Don Don - 1 year ago 136
Java Question

Apache Flink read Avro byte[] from Kafka

In reviewing examples I see alot of this:

FlinkKafkaConsumer08<Event> kafkaConsumer = new FlinkKafkaConsumer08<>("myavrotopic", avroSchema, properties);


I see that they here already know the schema.


I do not know the schema until I read the byte[] into a Generic Record
then get the schema. (As it may change from record to record)


Can someone point me into a
FlinkKafkaConsumer08
that reads from
byte[]
into a map filter so that I can remove some leading bits, then load that
byte[]
into a Generic Record ?

Answer Source

I'm doing something similar (I'm using the 09 consumer)

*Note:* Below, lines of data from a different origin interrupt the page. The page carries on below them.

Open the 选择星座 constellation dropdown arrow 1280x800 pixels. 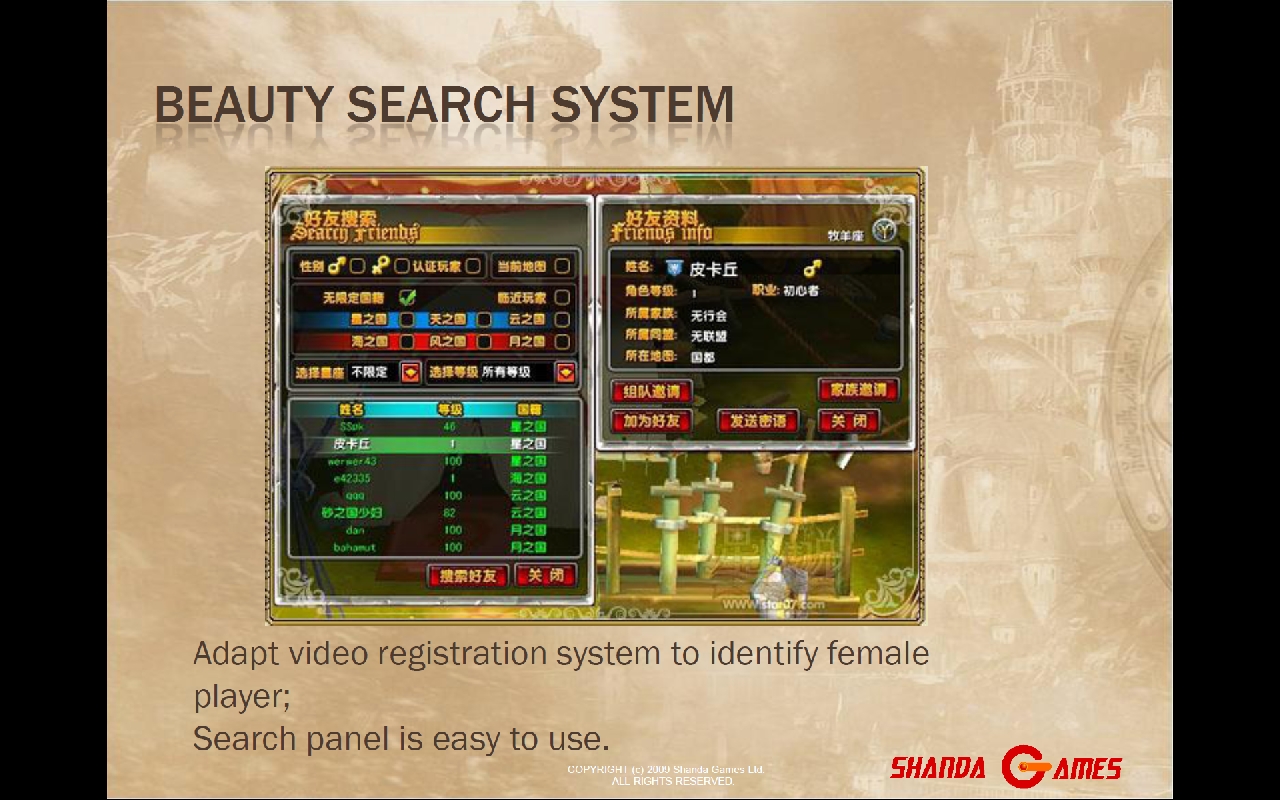[x=410, y=372]
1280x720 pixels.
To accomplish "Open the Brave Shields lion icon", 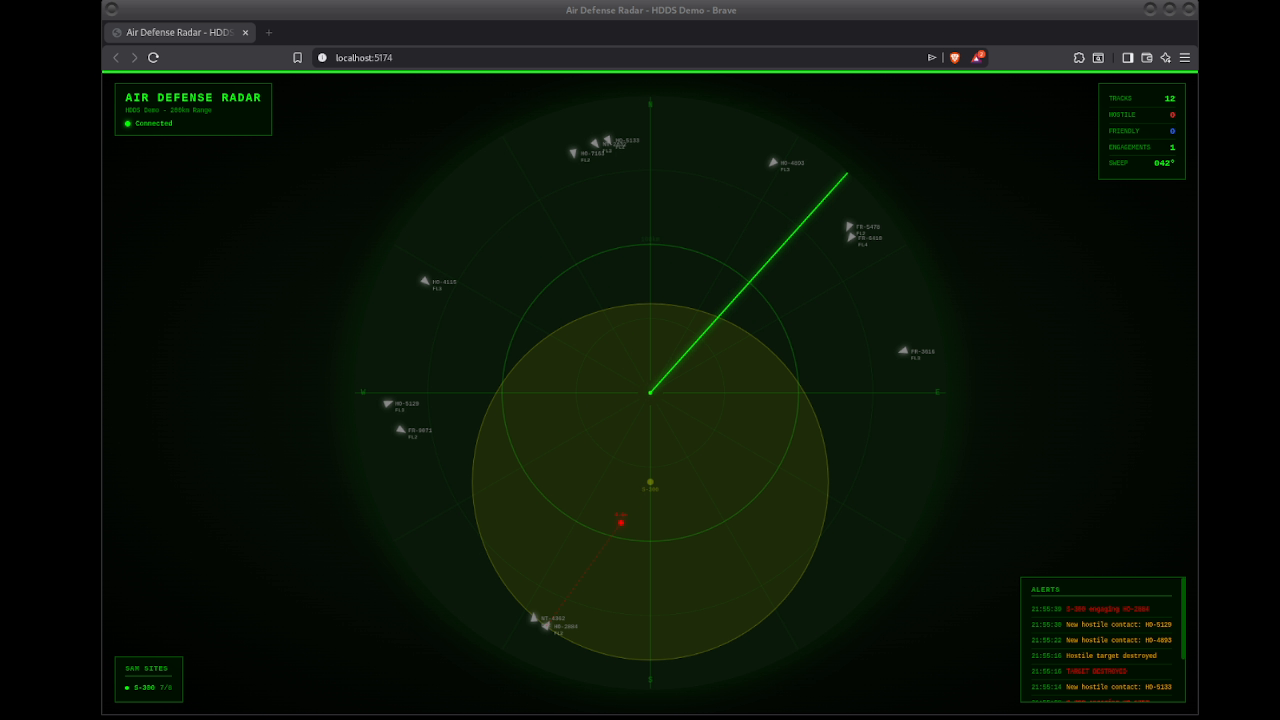I will (x=954, y=58).
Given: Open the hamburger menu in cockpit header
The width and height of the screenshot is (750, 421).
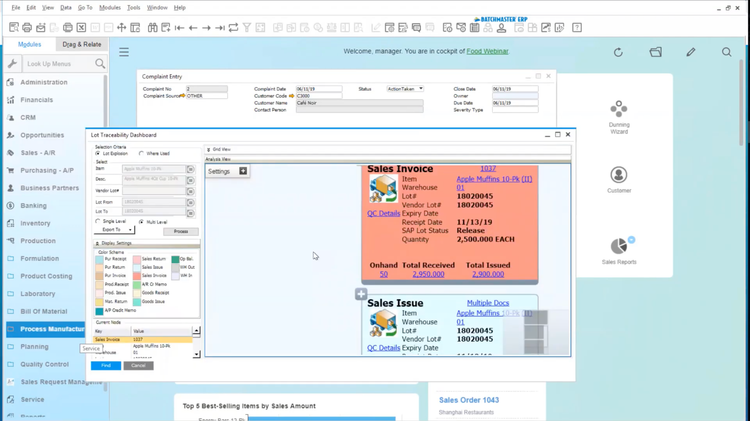Looking at the screenshot, I should [x=124, y=52].
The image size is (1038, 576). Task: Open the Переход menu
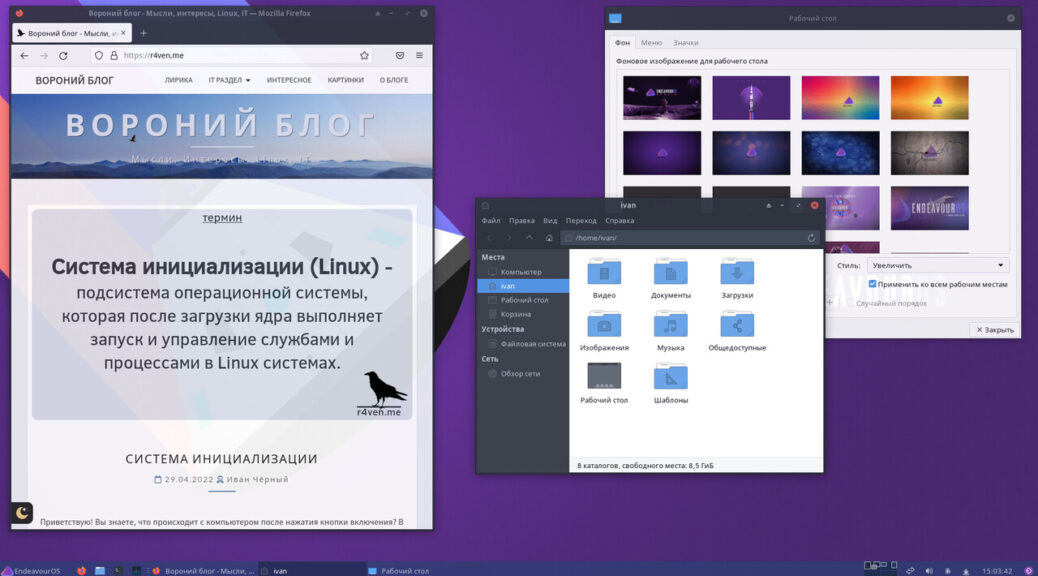coord(581,221)
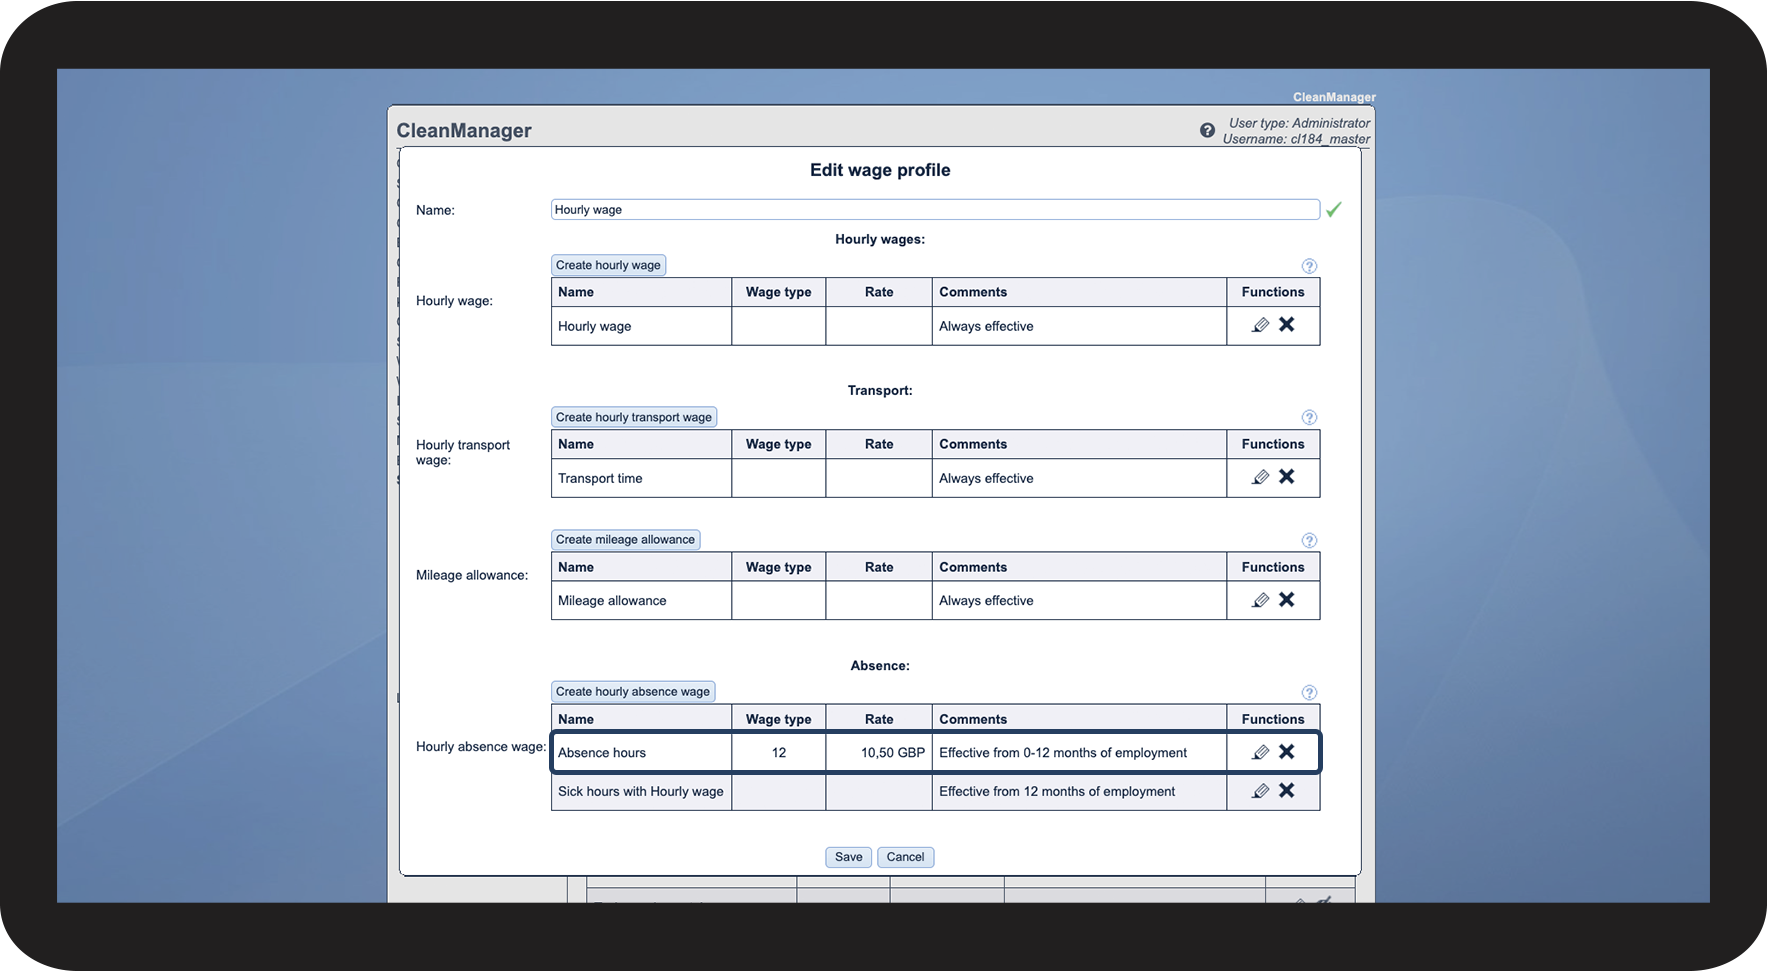
Task: Save the wage profile
Action: [848, 857]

In your main code pass in your custom deserializer:

FlinkKafkaConsumer09<Object> kafkaConsumer = new FlinkKafkaConsumer09<>(
                parameterTool.getRequired("topic"), new MyDeserializationSchema<>(),
                parameterTool.getProperties());

The custom Deserialization Schema reads the bytes, figures out the schema and/or retrieves it from a schema registry, deserializes into a GenericRecord and returns the GenericRecord object.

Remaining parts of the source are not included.